I ran it and got a result in: real 16m12.260s

Is your machine thrashing? What step are you on?

maliberty avatar May 31 '22 17:05 maliberty

the process is still running, the last message I got says that it is on detail routing "Completing 70%". the process is using 16G of ram and 11G of swap. My machine has : Core i5 7300HQ and 16Gb of ddr4 -2400 MHz

Askartos avatar May 31 '22 18:05 Askartos

Which iteration is it on? It took 10 iterations for it to complete for me.

maliberty avatar May 31 '22 18:05 maliberty

iteration 0

Askartos avatar May 31 '22 18:05 Askartos

I can only assume the machine is thrashing as the runtime difference is huge.

maliberty avatar May 31 '22 18:05 maliberty

In my machine it went to 13gb of RAM after track assignment, and then, when routing started, it filled the entire available memory (28gb) and crashed out of memory. Given this, it seems that the fills are not the cause of the high memory.
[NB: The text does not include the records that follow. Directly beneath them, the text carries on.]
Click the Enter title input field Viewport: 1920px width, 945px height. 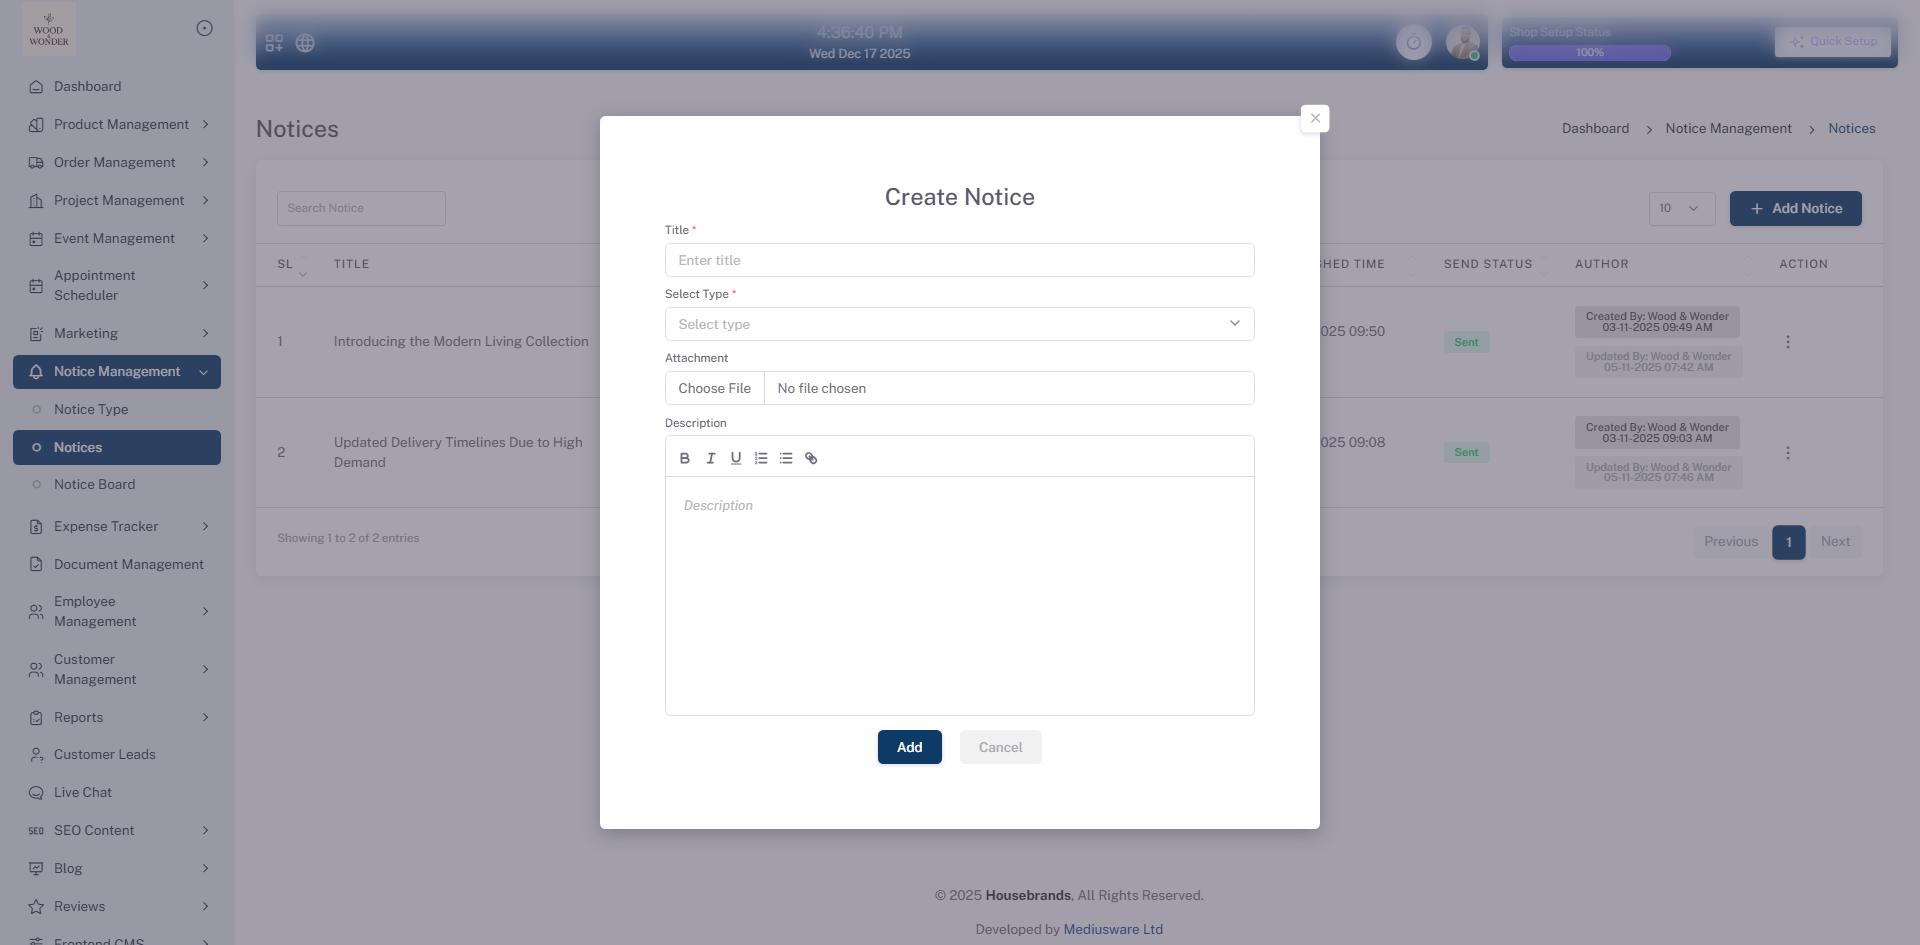coord(959,260)
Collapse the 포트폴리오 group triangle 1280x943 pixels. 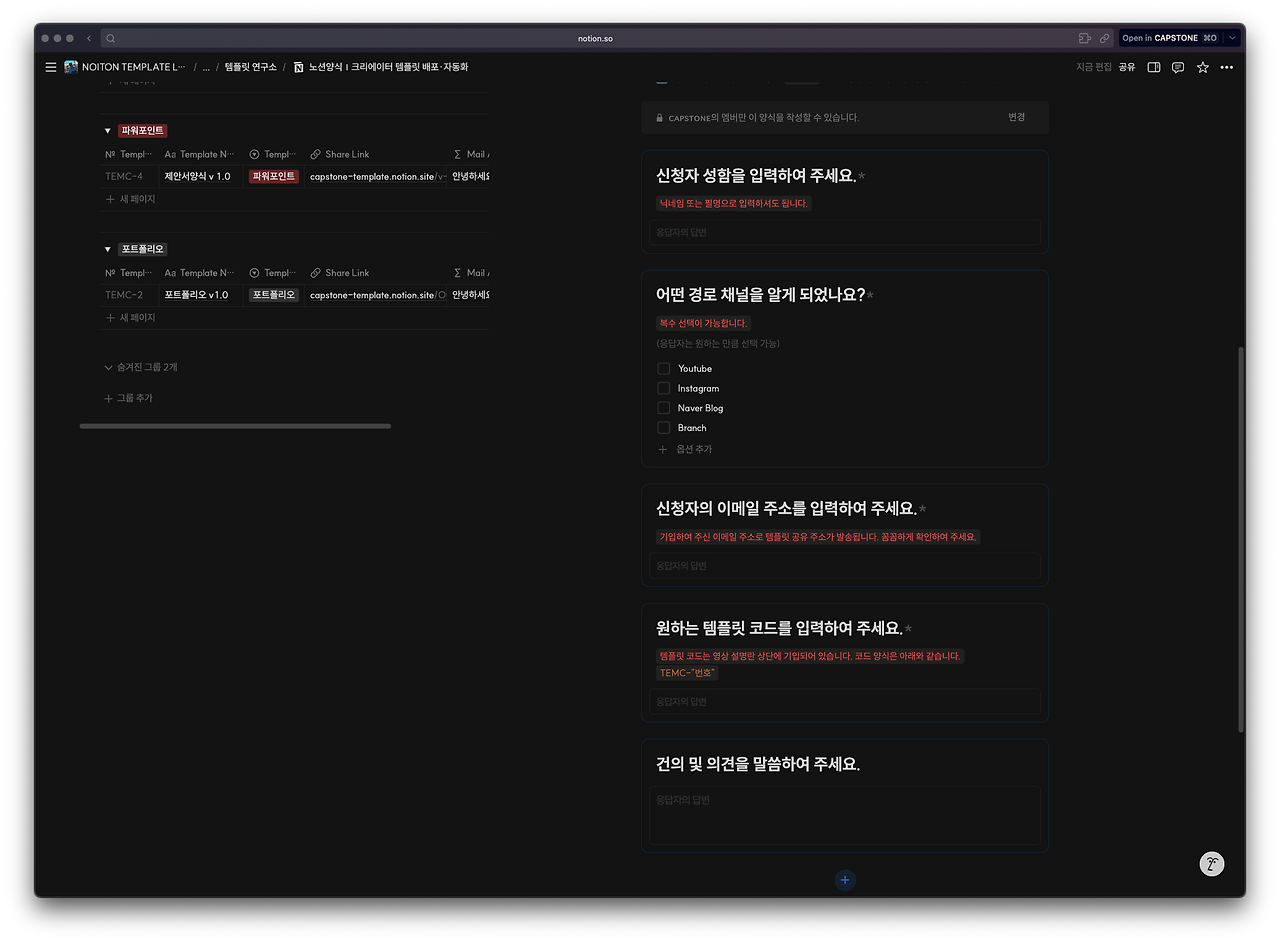tap(107, 249)
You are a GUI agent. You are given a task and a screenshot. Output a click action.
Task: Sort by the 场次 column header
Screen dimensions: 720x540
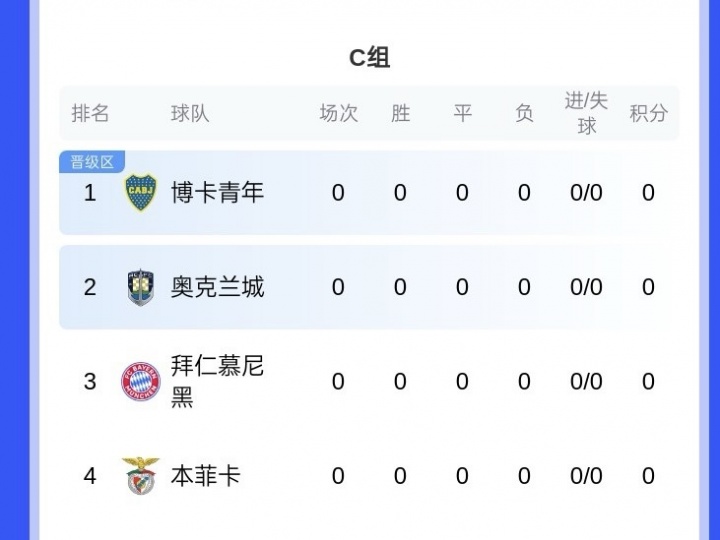(x=338, y=113)

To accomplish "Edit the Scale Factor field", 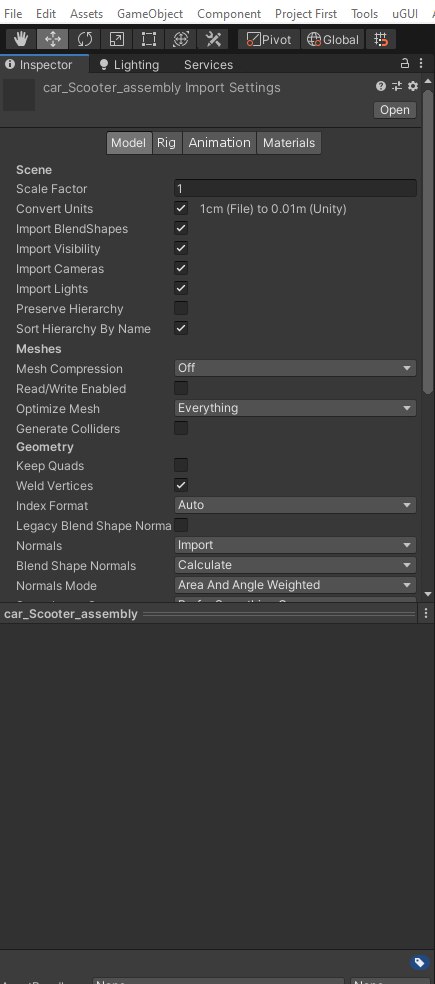I will pyautogui.click(x=295, y=188).
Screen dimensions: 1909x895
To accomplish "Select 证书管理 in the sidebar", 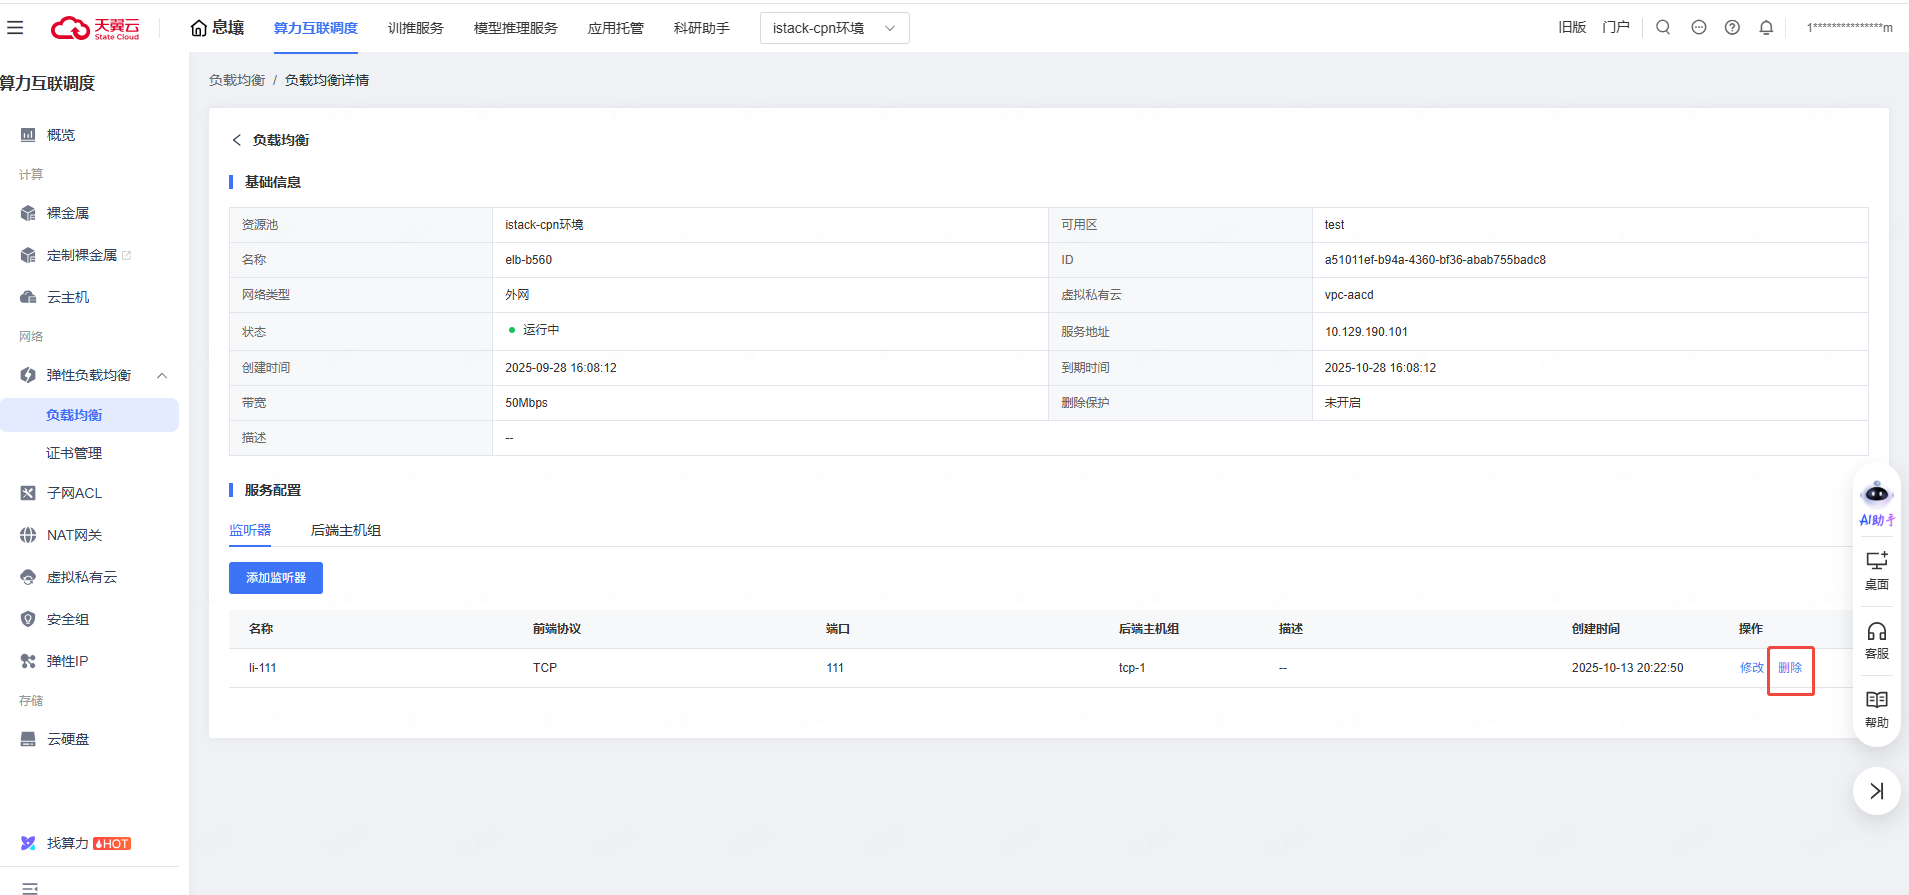I will (74, 453).
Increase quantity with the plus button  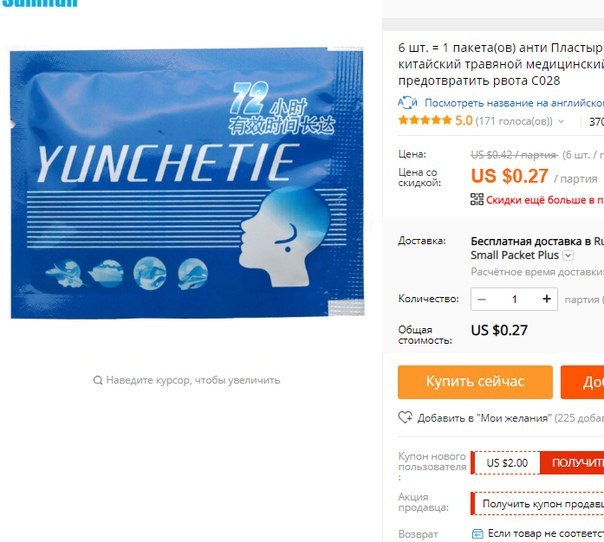tap(547, 299)
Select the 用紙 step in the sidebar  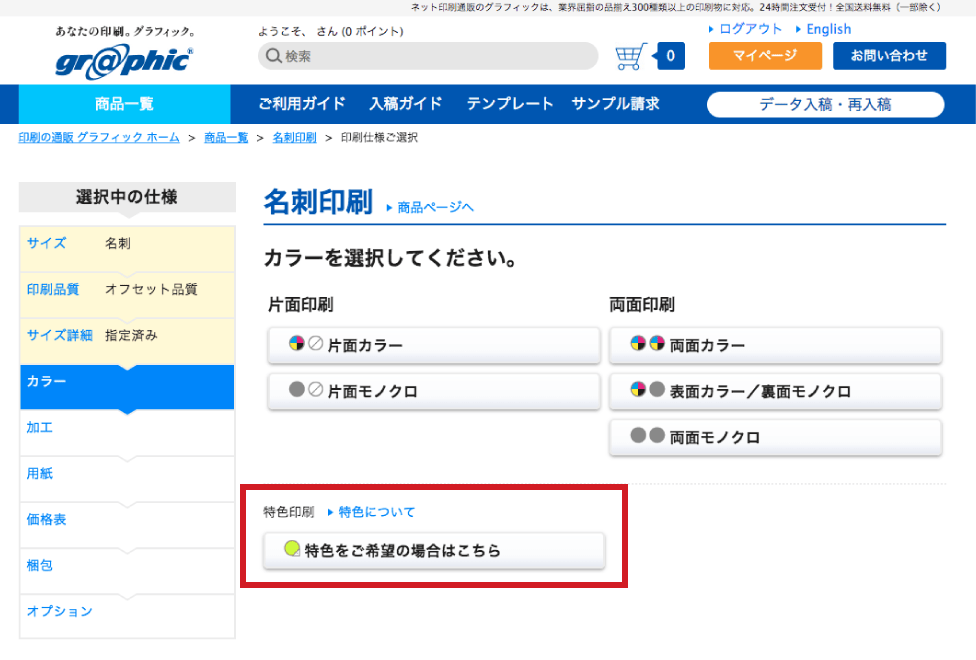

ispd19_test10 is another design that cannot be run in my machine and it has almost 900k components (against 1.8kk of this one) and the number of tracks by layer goes to 21k, while in this design it goes up to 17k. So I dont know if it is really surprising that this design consumes so much memory. Note that, for DR, track density is also important for memory, since it will have relation with the grid graph size. And I think this is the cause of the high memory since the number of nets is small (7.7K).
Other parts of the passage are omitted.